又说了些夫妻间的话,引得余俏嫣脸都红了,几次作势要打他。
对于这样咬耳朵,秀亲密的场景,长子梅清泽已经习以为常了。
他只当自己没看见,对身旁的小厮道:“你骑马去前头迎一迎,看还有多久能到?”
小厮得了令,便骑马去了。
小厮刚出了梅家堡,就接到人了,他忙下马给梅鸿烈二人见了礼,又对着梅玄宁行了礼,喊了声“小小姐”。
梅玄宁有些诧异。
梅凌溪笑着解释道:“谁让你是咱们家里最小的,所以家里的仆从都称呼你小小姐。”
梅玄宁了然,对着他轻轻点头。
小厮笑着道:“三公子,夫人和老爷一早就在门口等着了,咱们还是快些回去吧。”
梅凌溪应了是,让他先回去报信。
又过了一刻钟。
马车晃晃悠悠到了梅府的门外,虽还没见着人,余俏嫣的眼圈就红了,不时拿帕子擦着眼角,梅正柏也收起了玩笑之色,拧眉看着马车的方向。

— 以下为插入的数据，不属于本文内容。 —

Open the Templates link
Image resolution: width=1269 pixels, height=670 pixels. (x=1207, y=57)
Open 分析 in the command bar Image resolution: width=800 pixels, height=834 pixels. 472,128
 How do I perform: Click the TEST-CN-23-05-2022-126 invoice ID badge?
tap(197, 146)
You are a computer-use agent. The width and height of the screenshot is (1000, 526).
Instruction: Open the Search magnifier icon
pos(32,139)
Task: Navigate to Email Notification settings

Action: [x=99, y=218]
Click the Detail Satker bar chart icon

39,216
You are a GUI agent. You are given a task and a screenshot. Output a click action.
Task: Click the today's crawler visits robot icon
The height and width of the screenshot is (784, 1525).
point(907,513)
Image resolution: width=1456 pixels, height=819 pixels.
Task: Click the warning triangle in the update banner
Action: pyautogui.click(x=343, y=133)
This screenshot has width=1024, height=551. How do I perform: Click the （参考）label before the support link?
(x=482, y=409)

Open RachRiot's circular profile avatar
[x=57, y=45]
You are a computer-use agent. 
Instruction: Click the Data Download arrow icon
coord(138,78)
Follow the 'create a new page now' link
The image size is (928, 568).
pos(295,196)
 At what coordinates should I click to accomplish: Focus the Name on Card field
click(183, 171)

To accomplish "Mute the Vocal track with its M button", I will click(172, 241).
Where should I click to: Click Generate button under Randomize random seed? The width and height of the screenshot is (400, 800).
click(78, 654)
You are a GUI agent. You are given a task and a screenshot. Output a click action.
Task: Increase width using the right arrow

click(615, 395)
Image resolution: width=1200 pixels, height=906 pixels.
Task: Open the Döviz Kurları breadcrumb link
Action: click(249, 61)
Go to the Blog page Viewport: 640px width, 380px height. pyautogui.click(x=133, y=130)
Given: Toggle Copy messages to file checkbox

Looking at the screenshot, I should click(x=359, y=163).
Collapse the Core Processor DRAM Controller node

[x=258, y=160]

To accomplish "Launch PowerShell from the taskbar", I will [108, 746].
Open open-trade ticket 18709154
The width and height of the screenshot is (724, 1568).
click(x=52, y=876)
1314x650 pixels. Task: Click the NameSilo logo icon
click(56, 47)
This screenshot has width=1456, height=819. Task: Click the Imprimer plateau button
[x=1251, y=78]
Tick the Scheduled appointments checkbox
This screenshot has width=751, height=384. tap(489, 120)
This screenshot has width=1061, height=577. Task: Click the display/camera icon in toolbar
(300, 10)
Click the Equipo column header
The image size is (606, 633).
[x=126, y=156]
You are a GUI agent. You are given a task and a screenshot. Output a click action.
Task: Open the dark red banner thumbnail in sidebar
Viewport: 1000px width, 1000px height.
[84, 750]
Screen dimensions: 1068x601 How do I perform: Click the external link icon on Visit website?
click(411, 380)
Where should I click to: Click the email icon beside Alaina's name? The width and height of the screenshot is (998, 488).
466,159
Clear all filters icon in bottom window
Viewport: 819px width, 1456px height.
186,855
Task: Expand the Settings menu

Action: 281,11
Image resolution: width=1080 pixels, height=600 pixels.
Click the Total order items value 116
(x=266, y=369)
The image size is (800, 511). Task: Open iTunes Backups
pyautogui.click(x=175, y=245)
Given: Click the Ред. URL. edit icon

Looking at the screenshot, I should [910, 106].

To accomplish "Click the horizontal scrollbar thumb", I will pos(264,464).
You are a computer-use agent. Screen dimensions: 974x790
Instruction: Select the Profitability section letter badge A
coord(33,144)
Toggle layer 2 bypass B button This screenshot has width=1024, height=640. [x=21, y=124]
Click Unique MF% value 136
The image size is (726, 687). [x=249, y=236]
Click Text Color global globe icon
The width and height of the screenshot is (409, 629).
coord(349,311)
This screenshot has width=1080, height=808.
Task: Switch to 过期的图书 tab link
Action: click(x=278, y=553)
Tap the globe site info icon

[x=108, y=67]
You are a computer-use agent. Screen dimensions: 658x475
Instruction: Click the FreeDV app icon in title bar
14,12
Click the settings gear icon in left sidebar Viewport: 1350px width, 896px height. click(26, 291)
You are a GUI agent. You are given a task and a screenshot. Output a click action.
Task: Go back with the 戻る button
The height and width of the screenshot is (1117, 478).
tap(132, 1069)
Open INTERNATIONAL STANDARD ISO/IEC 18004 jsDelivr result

待马车停稳后,梅玄宁刚翻身下马,还没来得及给二老磕头行礼,就被母亲余俏嫣一把给搂住了。
余俏嫣一边拿手捶着她的背,一边哭道:“你个死丫头,还知道回来呀?”
说着哭的更厉害了,“快,快让娘看看.....”她也顾不得形象了,忙拉着梅玄宁的手看了起来,见梅玄宁身材瘦削,下巴尖尖,连肤色也不似以前那般雪白,一时又难过了起来。
“我的儿,怎的瘦了这么些,也黑了这么些,这些年在外头定是遭了不少罪,快,快跟娘回家,娘让厨房准备你平日最爱吃的......”
她拉着梅玄宁就要往家里去。
被扔在一旁毫无存在感的梅凌溪颇为无奈的看了看一下身旁的二哥梅鸿烈,继而耸了耸肩,意思是看吧,在娘的眼里我们兄弟三那就是捡来的。
梅正柏安慰着自家夫人,“先头还让我不要乱说,你瞧你一看到女儿就什么都忘了,你光拉着女儿,难道连小外孙子都不要了?”
余俏嫣这才醒过神来,又回过头去找。
一回头却发现马车边站了一排五个孩子,按着高矮个站着的,齐齐整整的站在那儿,一时也分不清。
她看了又看,拉着梅玄宁的手问。
“哪个是你孩子啊?”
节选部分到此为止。